Cadarache STAR. Un dimanche, cette fois, et en temps réel, le 25 octobre le CEA fait savoir qu’il a trouvé 39kg d’uranium légèrement enrichi, jusqu’à 1,65% d’U235, dans l’installation STAR destinée au conditionnement de vieux combustibles usés, expérimentaux pour la plupart, et actuellement en cours de rénovation (maintenance et réaménagement).

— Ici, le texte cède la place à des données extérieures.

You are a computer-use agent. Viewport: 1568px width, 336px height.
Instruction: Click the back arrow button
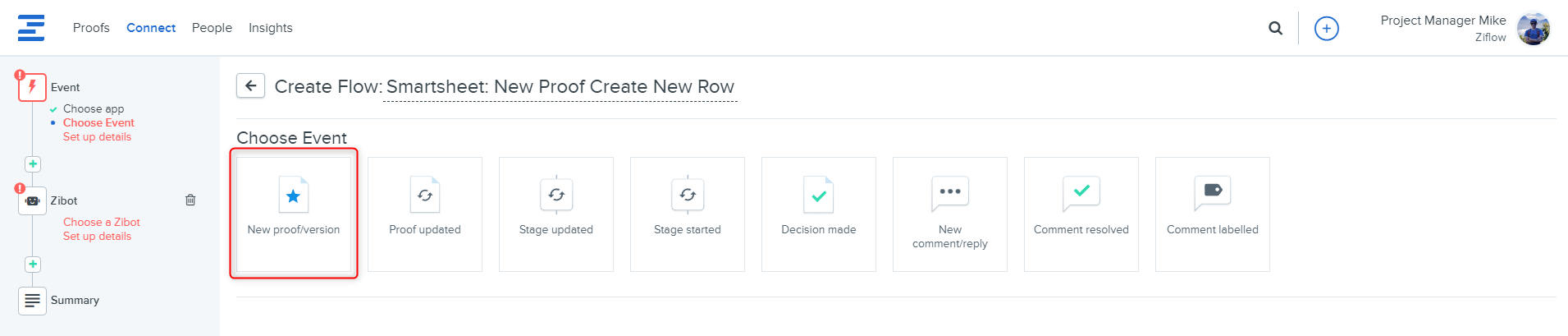point(250,85)
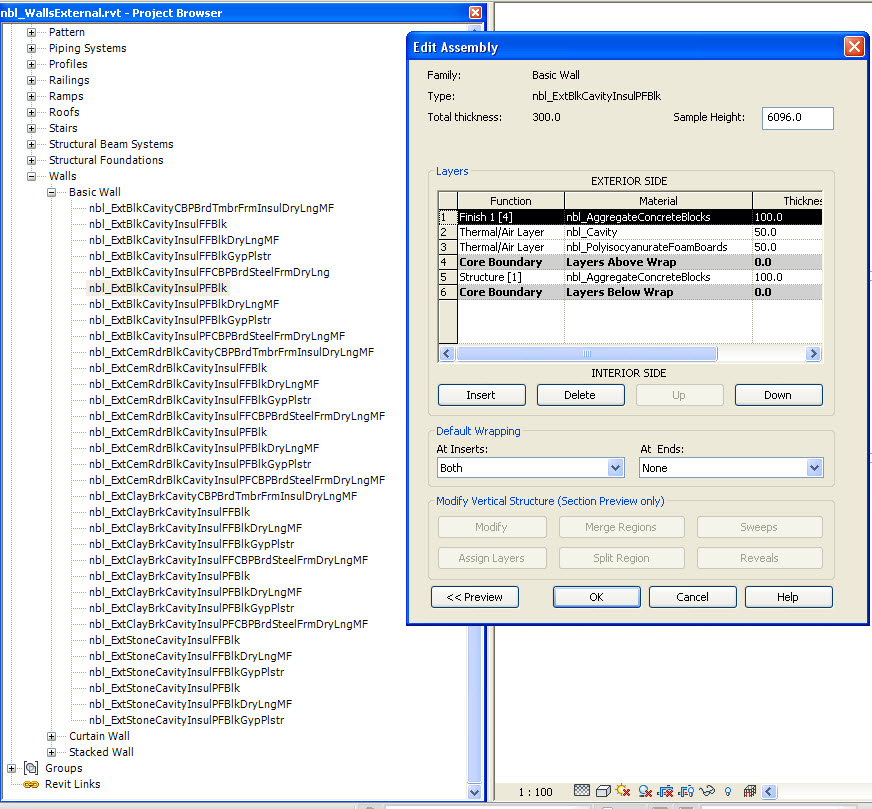Select nbl_ExtStoneCavityInsulPFBlk wall type

point(165,688)
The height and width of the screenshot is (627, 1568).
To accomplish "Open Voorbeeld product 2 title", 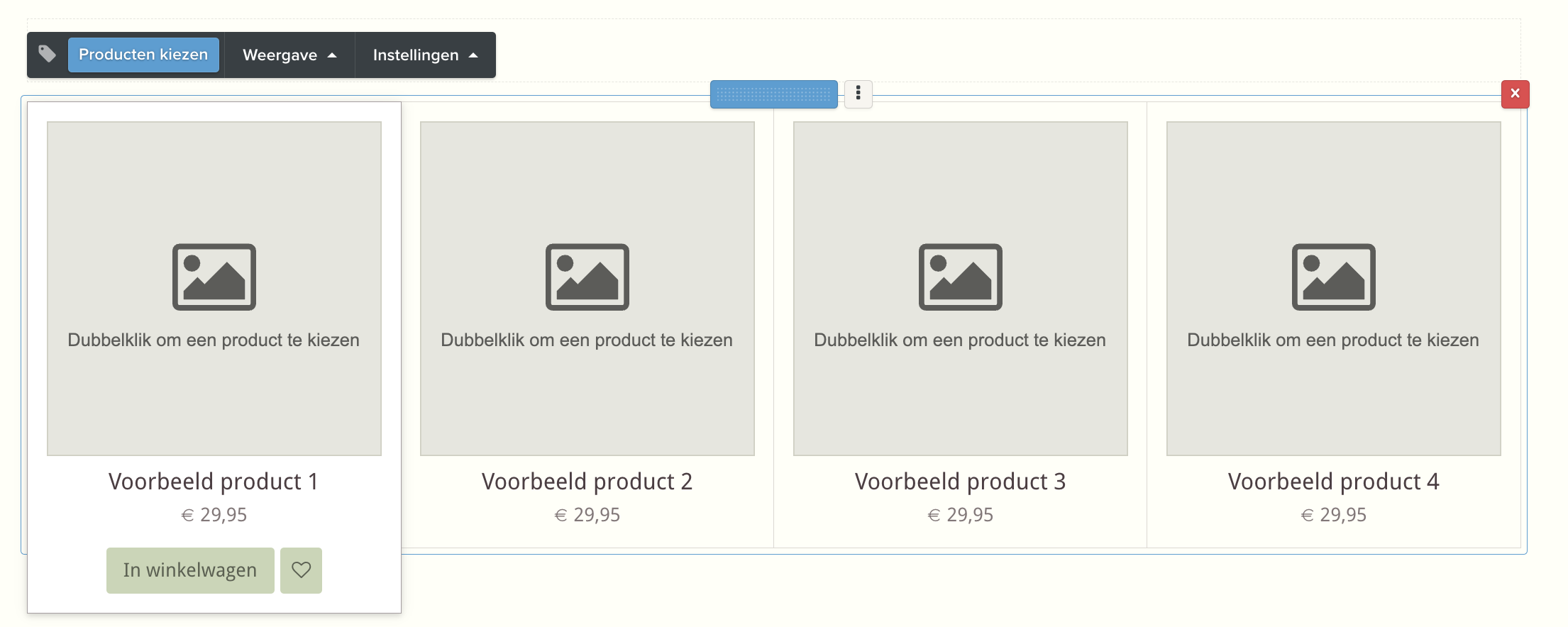I will (587, 482).
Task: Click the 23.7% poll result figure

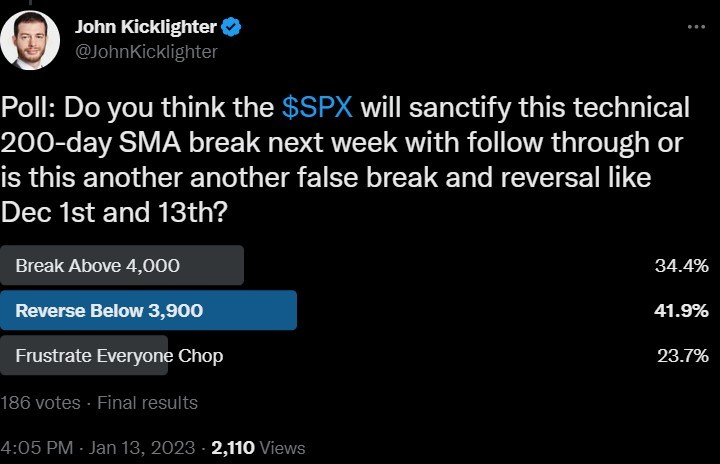Action: pyautogui.click(x=682, y=356)
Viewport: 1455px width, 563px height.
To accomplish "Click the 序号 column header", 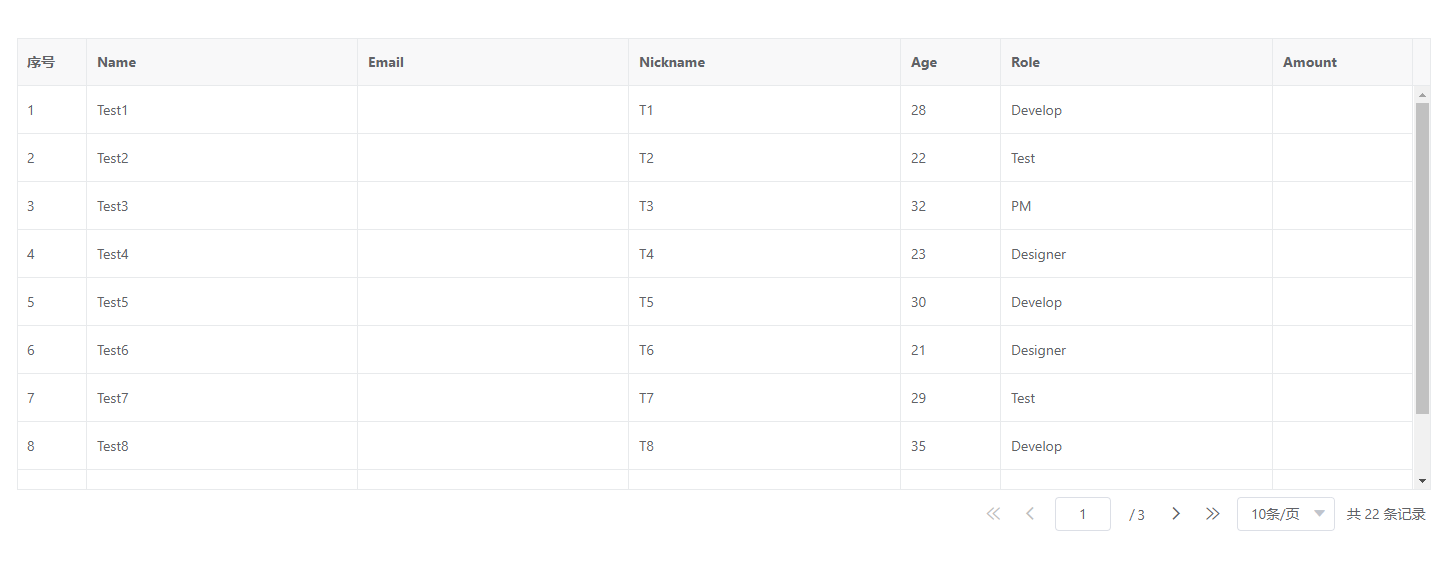I will pyautogui.click(x=41, y=62).
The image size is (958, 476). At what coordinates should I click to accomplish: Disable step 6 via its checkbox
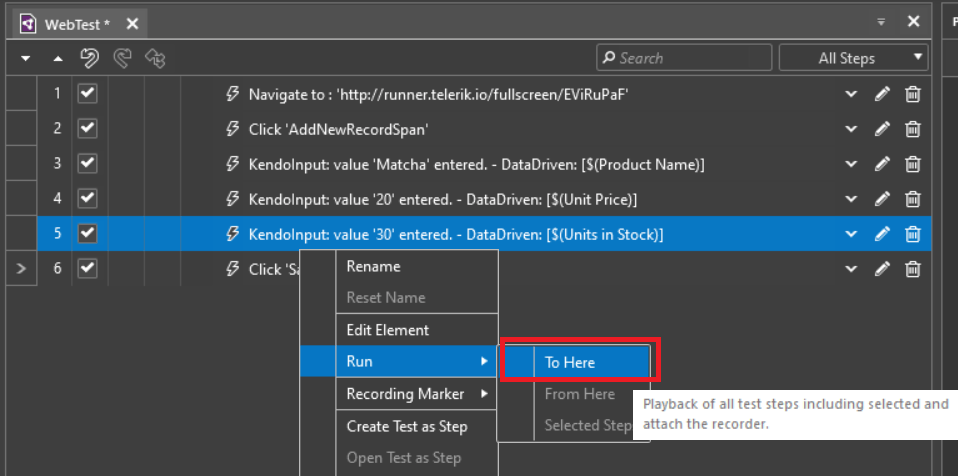point(87,268)
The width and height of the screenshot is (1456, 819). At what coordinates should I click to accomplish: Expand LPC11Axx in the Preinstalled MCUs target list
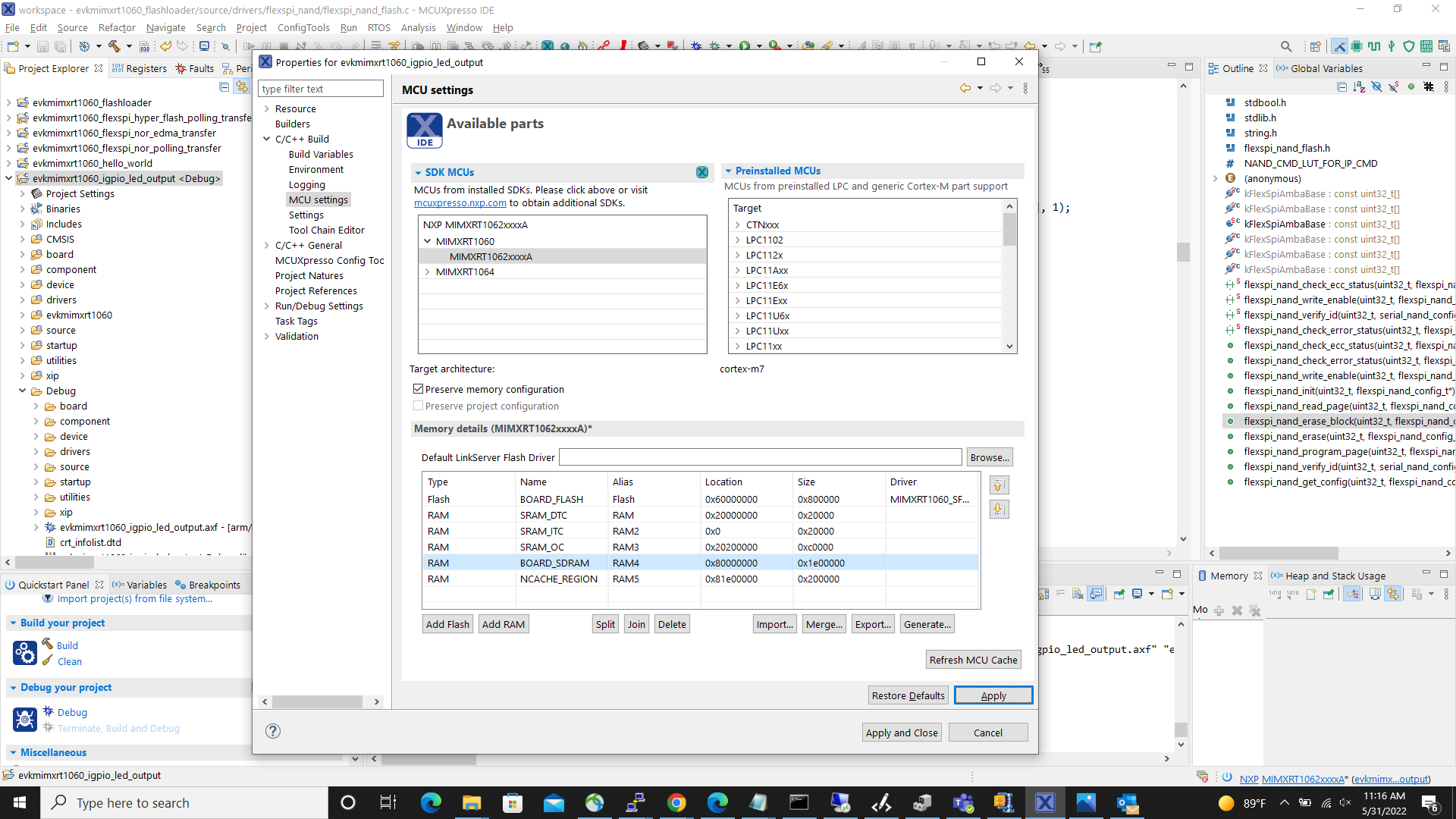736,270
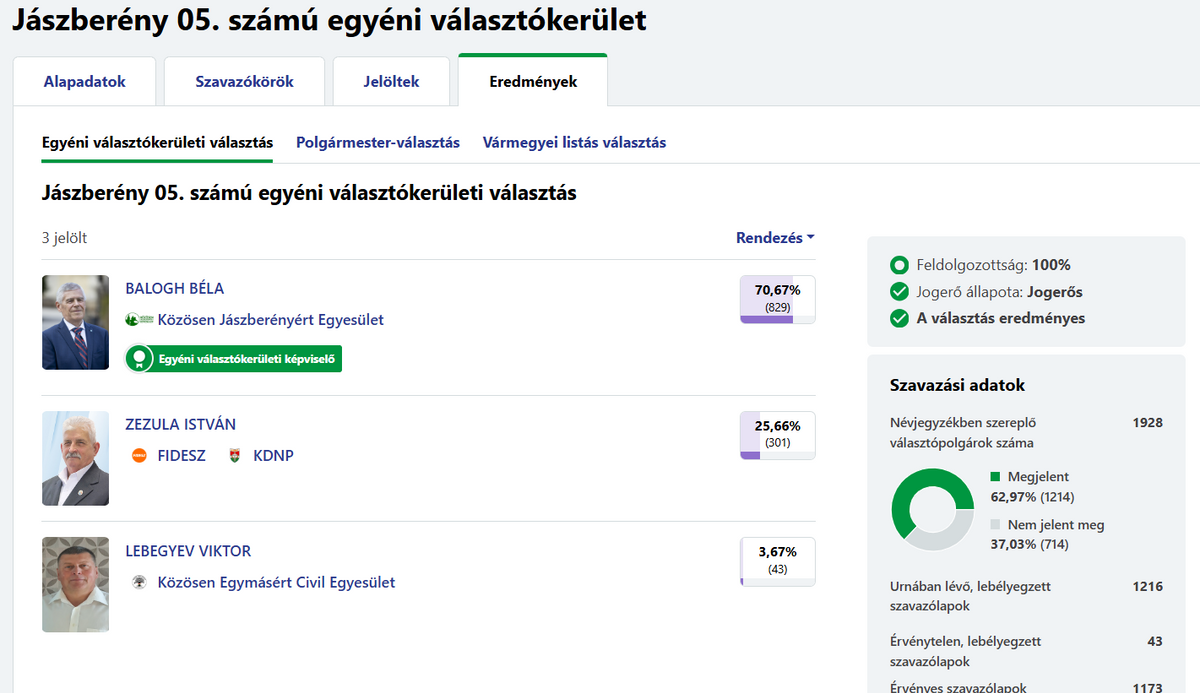Click the KDNP party crest icon
Screen dimensions: 1200x693
tap(235, 456)
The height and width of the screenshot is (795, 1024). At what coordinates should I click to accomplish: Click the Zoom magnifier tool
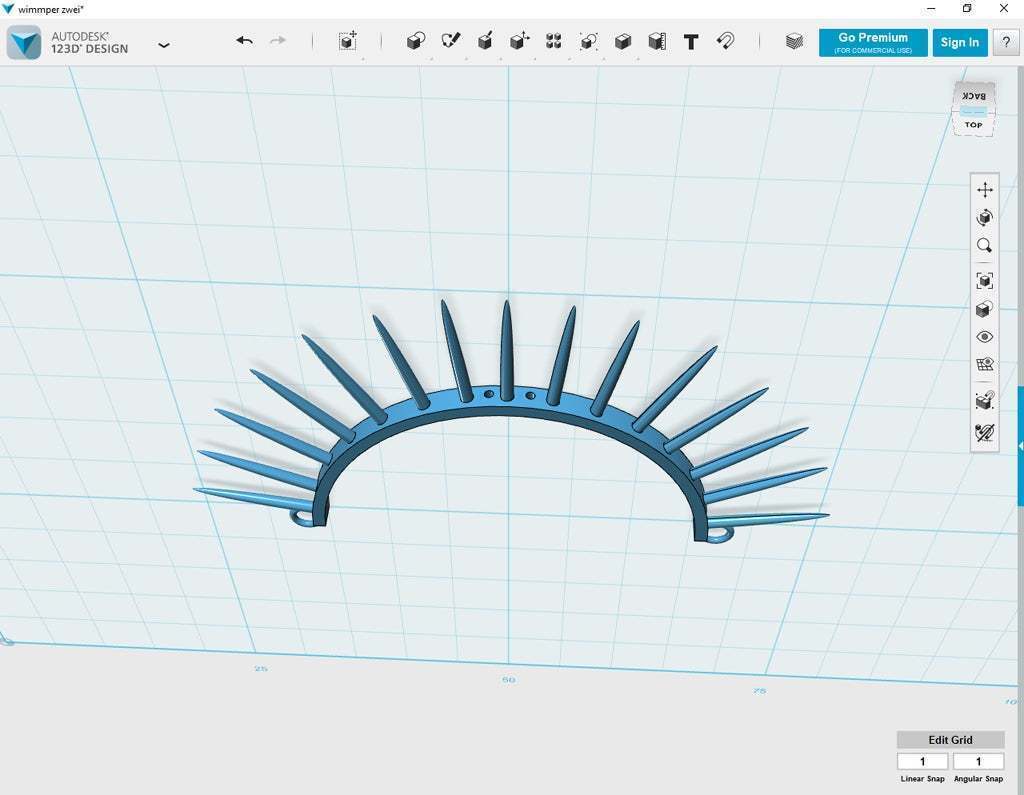click(x=985, y=245)
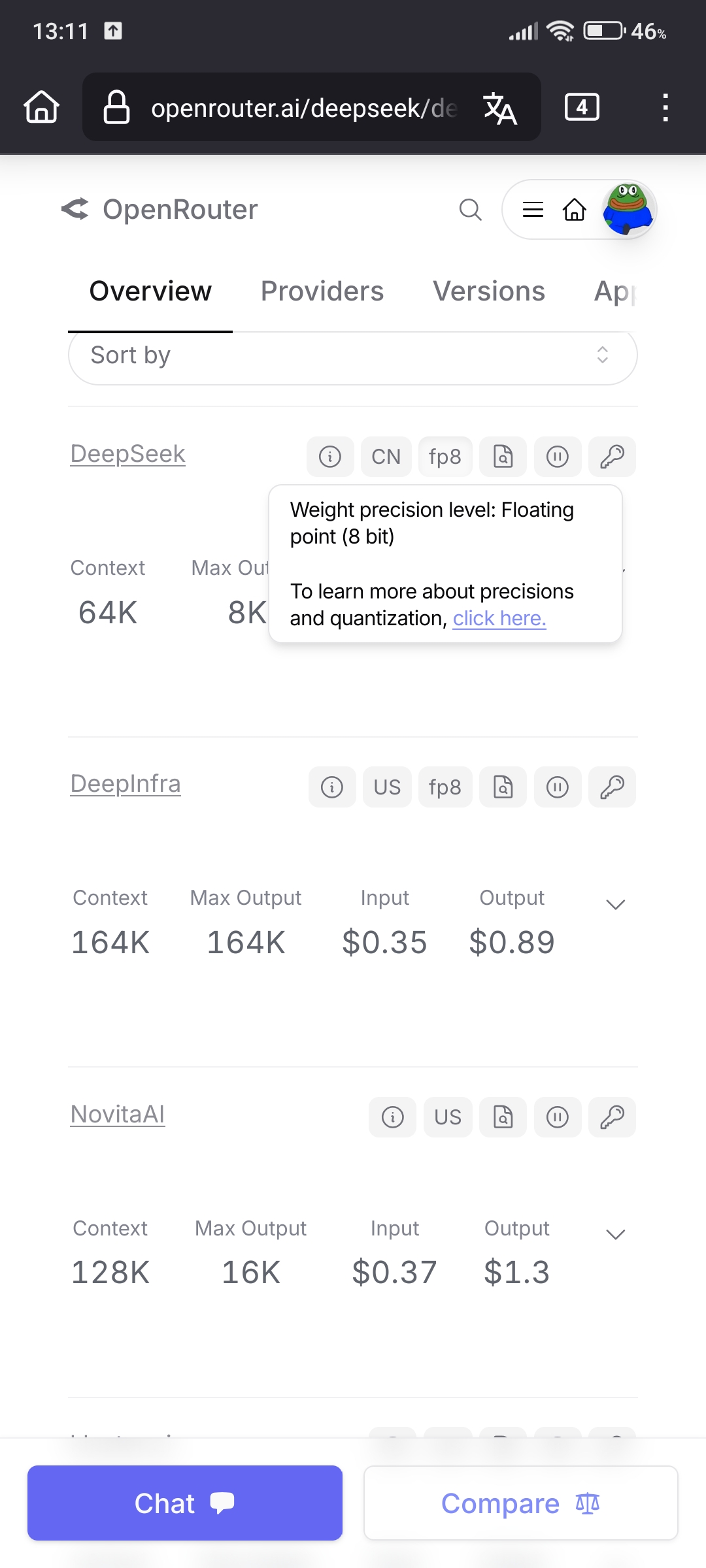
Task: Switch to the Versions tab
Action: [489, 291]
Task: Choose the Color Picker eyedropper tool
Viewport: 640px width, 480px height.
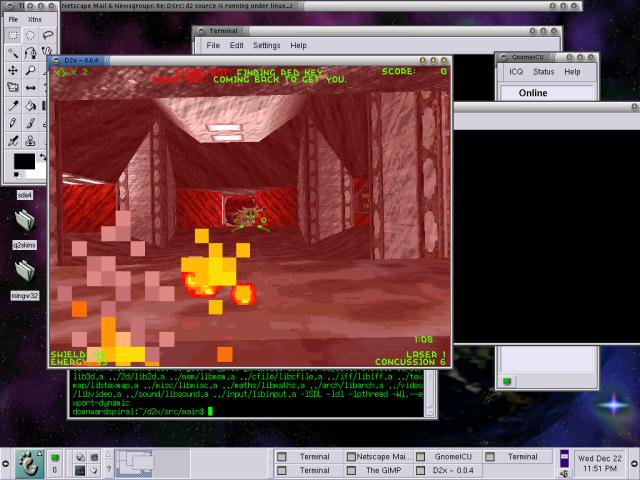Action: (x=13, y=105)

L’évènement n’a pas eu le retentissement du précédent : pas de rétention de l’information, opération de rénovation et non de démantèlement, uranium faiblement enrichi et non plutonium. Certains ont fait allusion à un effet de série alors que ces 39kg n’ont été quantifiés que grâce à un bilan déclenché à la suite de l’incident de l’ATPu. Notons que les explications données n’ont pas toujours été parfaitement adaptées : STAR a traité, a-t-il été souligné, beaucoup de combustibles UNGG que n’avaient pu traiter ni La Hague ni Marcoule, mais les esprits curieux qui savent que ‘UN’ signifie uranium naturel sont restés sur leur faim et s’interrogent encore sur l’origine, pourtant bien banale, de l’uranium faiblement enrichi !

 

Souhaitons qu’après la mauvaise passe du mois d’octobre, les choses iront mieux et que nos amis de l’industrie nucléaire éviteront de donner trop, et trop souvent, de grain à moudre à leurs opposants, ces derniers n’en manquant pas.